━━━ Data records ━━━

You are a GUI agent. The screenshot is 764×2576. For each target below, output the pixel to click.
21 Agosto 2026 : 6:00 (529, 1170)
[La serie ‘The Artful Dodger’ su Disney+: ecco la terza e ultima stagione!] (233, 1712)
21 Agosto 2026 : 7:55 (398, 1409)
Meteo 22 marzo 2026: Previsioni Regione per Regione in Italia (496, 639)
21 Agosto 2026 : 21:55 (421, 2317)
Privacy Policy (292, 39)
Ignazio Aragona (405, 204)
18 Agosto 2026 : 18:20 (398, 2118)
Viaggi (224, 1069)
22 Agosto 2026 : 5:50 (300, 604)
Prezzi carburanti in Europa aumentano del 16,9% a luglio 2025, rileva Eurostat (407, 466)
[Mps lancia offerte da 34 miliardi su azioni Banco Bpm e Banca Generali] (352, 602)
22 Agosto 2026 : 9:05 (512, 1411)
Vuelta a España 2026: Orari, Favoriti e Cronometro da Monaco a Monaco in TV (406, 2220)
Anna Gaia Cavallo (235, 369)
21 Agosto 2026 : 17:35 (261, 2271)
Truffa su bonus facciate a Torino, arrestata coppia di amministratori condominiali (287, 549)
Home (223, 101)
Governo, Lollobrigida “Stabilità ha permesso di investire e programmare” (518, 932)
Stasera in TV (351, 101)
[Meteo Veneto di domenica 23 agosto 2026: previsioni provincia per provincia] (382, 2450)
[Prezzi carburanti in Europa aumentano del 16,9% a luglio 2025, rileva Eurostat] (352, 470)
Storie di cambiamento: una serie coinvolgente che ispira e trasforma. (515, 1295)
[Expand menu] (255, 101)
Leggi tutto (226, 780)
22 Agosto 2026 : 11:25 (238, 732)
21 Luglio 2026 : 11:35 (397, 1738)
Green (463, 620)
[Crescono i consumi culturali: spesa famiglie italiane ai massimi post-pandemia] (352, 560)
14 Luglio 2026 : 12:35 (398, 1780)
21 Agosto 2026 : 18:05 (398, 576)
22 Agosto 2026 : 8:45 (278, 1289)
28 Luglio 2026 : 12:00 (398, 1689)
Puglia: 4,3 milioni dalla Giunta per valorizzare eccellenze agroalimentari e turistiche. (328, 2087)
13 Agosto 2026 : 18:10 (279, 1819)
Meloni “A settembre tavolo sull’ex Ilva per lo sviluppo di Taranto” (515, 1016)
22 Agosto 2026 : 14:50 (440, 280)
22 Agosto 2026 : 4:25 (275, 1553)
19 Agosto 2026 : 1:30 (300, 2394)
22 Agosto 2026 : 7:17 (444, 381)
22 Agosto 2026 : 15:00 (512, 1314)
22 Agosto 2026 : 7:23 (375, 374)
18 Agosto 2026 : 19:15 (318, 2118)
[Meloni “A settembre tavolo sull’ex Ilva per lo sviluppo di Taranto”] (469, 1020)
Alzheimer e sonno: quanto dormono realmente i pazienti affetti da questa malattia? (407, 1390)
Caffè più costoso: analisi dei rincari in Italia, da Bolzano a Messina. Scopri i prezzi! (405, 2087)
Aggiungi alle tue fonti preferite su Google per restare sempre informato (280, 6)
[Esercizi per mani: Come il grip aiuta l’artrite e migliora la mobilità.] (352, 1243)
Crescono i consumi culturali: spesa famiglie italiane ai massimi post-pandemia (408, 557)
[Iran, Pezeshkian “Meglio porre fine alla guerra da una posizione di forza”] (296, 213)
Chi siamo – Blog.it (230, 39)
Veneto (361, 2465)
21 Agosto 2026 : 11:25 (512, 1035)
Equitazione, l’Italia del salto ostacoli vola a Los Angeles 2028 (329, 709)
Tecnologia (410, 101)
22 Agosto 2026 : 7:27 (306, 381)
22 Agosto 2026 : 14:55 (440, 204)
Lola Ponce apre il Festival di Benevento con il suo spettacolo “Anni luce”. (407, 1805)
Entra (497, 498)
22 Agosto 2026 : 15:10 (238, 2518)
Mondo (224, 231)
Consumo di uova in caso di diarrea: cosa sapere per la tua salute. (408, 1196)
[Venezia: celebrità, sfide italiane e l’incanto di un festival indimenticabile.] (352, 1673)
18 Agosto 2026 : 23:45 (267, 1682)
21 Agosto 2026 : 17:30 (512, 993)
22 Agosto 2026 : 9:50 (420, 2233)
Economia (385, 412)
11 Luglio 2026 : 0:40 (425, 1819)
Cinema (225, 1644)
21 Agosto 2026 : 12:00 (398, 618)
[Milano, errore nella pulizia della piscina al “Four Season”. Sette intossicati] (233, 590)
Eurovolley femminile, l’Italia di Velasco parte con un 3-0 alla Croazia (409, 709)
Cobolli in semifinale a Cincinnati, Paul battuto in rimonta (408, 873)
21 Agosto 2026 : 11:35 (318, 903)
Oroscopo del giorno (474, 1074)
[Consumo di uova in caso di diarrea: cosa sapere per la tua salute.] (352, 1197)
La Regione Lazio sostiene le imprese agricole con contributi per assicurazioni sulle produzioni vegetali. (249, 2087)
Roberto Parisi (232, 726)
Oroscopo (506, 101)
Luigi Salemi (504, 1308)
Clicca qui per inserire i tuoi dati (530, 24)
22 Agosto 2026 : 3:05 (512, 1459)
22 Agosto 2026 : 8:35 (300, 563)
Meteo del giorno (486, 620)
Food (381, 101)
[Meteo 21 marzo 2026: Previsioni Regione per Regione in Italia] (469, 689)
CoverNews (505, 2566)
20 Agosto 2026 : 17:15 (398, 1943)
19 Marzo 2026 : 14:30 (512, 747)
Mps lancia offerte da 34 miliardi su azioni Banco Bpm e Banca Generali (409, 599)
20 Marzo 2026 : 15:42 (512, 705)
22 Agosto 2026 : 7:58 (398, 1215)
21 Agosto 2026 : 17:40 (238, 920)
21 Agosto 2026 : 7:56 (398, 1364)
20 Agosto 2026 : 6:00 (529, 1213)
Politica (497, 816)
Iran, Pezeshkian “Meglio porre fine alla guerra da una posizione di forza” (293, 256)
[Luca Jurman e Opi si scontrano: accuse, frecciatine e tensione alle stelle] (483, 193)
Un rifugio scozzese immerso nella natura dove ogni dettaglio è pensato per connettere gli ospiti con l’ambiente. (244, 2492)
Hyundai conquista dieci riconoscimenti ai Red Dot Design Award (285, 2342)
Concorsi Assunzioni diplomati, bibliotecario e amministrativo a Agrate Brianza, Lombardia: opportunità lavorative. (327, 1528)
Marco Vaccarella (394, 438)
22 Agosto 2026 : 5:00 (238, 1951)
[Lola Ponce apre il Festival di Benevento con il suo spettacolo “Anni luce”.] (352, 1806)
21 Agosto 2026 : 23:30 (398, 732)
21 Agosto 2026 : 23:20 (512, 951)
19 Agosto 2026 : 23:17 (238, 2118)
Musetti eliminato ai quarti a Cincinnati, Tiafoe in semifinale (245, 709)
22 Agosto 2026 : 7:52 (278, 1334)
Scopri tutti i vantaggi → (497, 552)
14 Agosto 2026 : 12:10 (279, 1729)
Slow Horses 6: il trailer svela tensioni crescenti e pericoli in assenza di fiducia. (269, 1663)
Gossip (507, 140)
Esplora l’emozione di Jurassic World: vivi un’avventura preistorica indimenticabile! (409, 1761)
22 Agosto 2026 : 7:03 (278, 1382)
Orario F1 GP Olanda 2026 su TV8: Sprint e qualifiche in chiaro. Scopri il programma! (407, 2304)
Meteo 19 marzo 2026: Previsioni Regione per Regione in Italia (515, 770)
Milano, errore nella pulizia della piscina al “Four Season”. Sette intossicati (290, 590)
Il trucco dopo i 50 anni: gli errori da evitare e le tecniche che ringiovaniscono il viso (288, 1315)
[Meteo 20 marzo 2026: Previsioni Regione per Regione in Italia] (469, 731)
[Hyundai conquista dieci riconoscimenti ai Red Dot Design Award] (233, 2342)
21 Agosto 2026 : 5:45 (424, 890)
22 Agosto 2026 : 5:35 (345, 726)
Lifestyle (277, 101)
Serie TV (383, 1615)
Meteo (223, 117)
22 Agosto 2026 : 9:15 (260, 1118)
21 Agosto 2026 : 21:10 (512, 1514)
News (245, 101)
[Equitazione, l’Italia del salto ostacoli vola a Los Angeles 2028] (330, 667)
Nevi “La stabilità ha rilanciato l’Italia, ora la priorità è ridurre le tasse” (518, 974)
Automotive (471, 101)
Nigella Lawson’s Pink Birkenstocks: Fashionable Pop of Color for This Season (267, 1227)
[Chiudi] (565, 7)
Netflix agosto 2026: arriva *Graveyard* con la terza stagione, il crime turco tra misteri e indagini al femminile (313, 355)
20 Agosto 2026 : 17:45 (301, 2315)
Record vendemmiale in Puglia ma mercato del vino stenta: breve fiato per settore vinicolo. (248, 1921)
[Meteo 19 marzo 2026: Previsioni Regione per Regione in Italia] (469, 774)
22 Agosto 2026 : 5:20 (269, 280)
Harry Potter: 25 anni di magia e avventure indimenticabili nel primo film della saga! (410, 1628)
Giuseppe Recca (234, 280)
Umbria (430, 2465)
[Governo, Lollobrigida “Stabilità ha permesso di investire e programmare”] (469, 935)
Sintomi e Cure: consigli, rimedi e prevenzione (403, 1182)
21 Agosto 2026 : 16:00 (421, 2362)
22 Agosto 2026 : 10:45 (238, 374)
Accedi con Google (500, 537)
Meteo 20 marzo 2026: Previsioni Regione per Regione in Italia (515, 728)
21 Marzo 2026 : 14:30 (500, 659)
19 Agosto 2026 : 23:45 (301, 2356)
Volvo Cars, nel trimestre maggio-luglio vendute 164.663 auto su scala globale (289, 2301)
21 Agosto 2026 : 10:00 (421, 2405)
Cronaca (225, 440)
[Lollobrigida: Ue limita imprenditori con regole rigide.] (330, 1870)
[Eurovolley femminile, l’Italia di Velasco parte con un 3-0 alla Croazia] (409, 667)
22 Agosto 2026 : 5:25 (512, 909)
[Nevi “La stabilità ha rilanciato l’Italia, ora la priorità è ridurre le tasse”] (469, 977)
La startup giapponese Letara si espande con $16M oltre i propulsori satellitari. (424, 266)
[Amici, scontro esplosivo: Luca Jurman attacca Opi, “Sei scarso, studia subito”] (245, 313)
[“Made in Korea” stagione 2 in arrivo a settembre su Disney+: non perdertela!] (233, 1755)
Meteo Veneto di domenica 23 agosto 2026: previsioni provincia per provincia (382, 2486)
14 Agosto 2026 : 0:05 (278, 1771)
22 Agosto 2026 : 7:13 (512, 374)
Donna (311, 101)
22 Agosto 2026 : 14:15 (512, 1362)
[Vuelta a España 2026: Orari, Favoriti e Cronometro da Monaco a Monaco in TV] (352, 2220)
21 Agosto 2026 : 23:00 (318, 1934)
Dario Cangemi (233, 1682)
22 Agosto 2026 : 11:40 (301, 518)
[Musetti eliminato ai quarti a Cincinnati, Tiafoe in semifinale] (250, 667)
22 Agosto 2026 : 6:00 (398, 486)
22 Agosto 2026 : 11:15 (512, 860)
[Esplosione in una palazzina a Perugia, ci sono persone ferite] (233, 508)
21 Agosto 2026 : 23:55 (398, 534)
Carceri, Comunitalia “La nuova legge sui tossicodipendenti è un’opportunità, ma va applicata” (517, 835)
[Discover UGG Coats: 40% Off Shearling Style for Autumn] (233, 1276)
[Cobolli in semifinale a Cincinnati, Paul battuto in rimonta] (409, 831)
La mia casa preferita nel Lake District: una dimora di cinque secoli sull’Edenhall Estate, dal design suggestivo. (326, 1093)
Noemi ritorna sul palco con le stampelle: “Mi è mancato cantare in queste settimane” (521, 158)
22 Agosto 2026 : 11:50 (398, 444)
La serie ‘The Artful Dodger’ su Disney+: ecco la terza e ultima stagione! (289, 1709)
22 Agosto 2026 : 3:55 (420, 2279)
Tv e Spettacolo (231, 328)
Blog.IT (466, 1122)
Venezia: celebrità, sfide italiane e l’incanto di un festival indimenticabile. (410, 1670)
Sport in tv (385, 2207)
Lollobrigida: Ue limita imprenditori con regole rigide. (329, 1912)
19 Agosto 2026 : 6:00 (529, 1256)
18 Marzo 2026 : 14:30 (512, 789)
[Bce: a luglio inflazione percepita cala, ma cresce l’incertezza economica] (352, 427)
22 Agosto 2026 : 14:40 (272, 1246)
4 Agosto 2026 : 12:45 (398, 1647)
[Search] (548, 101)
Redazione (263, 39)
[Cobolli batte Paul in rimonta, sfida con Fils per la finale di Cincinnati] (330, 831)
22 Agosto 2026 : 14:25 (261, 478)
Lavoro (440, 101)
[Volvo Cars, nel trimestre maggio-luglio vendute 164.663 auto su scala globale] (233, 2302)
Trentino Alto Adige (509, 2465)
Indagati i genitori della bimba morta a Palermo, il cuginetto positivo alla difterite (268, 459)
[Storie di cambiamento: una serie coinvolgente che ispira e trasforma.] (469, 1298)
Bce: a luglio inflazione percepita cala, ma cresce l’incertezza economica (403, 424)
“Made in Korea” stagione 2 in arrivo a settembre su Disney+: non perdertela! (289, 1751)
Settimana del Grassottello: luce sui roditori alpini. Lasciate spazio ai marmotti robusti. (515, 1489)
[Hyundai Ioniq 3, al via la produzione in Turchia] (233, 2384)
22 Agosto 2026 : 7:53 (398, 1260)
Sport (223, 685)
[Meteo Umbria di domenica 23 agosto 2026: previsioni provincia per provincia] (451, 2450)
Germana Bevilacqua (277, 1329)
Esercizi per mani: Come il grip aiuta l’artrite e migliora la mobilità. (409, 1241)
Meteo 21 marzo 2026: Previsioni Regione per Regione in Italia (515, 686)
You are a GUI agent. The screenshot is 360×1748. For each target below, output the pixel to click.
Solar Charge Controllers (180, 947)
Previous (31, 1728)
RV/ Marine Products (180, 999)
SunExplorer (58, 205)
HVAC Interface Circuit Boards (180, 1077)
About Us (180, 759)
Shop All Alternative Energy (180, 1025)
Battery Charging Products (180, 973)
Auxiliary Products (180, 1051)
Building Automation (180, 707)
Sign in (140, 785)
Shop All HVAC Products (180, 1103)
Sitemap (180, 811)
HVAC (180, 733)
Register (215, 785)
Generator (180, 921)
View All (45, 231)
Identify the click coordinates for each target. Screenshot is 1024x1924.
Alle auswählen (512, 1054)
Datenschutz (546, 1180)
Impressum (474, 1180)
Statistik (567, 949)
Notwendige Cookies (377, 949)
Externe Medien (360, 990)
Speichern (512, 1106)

━━━

## About this task:
In the listing above, start at the line with "[Vuelta a España", go on through the line with "[Cobolli in semifinale", and copy each of those lines exactly; leave out all the rest.

## Problem solution:
[Vuelta a España 2026: Orari, Favoriti e Cronometro da Monaco a Monaco in TV] (352, 2220)
21 Agosto 2026 : 23:00 (318, 1934)
Dario Cangemi (233, 1682)
22 Agosto 2026 : 11:40 (301, 518)
[Musetti eliminato ai quarti a Cincinnati, Tiafoe in semifinale] (250, 667)
22 Agosto 2026 : 6:00 (398, 486)
22 Agosto 2026 : 11:15 (512, 860)
[Esplosione in una palazzina a Perugia, ci sono persone ferite] (233, 508)
21 Agosto 2026 : 23:55 (398, 534)
Carceri, Comunitalia “La nuova legge sui tossicodipendenti è un’opportunità, ma va applicata” (517, 835)
[Discover UGG Coats: 40% Off Shearling Style for Autumn] (233, 1276)
[Cobolli in semifinale a Cincinnati, Paul battuto in rimonta] (409, 831)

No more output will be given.